To address this, we can use a system of buffered segments. For a filter with N channels, we compute the response to K samples at a time, returning a 2D array with shape (K, N), where the parameter K can be varied. This has several computational consequences. First of all, we can reduce the number of interpreted instructions. In a chain of filters, the input of each filter is fetched via a function (or more precisely, method) call to the previous filter in the chain. In Python, function calls have a relatively large interpretation overhead and so in a chain of several filters this combined overhead can add up to a substantial amount if the functions were called every time step. However, if the chain of function calls only needs to be made once every K steps the corresponding overhead will be reduced by a factor of K. If we are using only Python and NumPy, we still have some Python instructions for each timestep but these are smaller than the overheads associated to the chain of function calls. We can reduce these overheads even more by implementing some special cases directly with C/C++ code. For example, many filters build on a cascade of IIR filters, and so by writing a Python extension for computing the buffered response of a bank of filters to such a cascade, we reduce the interpretation cost to once every K samples.

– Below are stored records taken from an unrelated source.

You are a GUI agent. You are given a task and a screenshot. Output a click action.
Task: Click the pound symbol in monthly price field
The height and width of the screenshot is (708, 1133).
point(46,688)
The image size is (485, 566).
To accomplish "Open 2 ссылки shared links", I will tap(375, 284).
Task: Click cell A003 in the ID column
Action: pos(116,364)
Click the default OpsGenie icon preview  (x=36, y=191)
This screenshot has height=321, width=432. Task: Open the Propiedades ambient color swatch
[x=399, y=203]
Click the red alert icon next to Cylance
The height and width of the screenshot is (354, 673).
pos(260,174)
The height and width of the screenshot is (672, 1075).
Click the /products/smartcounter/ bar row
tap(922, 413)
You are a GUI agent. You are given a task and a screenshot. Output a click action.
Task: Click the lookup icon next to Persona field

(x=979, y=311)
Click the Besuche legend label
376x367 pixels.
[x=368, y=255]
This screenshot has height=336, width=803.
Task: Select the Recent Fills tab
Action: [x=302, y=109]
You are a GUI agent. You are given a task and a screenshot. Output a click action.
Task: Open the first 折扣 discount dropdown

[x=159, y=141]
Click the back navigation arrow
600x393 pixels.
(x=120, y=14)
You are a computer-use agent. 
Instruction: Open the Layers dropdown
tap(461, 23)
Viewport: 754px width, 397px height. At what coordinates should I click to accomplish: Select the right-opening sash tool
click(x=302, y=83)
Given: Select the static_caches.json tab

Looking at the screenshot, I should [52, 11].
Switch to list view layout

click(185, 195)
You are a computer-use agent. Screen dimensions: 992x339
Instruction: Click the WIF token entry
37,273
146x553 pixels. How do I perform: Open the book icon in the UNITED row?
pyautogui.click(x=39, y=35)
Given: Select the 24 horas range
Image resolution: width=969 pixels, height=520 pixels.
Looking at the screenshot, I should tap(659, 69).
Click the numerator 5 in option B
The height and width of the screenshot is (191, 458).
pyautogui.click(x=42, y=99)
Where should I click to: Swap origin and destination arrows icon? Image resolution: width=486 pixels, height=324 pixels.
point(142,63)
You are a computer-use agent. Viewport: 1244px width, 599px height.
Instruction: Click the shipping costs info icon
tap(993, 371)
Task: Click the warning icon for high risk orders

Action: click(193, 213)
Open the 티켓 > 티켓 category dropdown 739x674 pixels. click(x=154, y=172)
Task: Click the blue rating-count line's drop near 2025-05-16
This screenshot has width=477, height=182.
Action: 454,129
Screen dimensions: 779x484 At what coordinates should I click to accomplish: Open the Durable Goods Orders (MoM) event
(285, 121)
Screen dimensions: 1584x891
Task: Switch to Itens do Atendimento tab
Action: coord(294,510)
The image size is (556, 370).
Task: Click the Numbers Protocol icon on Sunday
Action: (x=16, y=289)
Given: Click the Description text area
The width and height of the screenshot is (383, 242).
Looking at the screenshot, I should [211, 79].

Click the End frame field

It turns out that for FIR filters of reasonable length, an FFT-based algorithm is usually much more efficient than a convolution, and a buffered system allows us to use this more efficient algorithm. Note that an FFT algorithm can also be vectorized across frequencies, although this comes at the cost of a larger intermediate memory requirement.

Combining vectorization over frequency and buffering allows us to implement an efficient and flexible system capable of dealing with large numbers of channels in a high-level language. There are several trade-offs that need to be borne in mind, however. First of all, large buffer sizes increase memory requirements. Fortunately, this is normally not a problem in practice, as smaller buffer sizes can actually improve speed through more efficient usage of the memory cache. Depending on the number of frequency channels and the complexity of the filtering, there will be an optimal buffer size, trading off the cache performance for smaller buffers against the increased interpretation cost. In our implementation, a buffer size of 32 samples gives reasonable performance over a fairly wide range of parameters, and this is the default value. For FFT-based FIR filtering, the tradeoff is different, however, because with an impulse response of length L and a buffer of length K we need to apply an FFT of length L + K. If K < L then most of this computation will be wasted. The default implementation uses a buffer size K = 3L for reasonable all-round performance (with the added benefit that if the impulse response length is a power of 2, L + K will also be a power of 2, for a more efficient FFT).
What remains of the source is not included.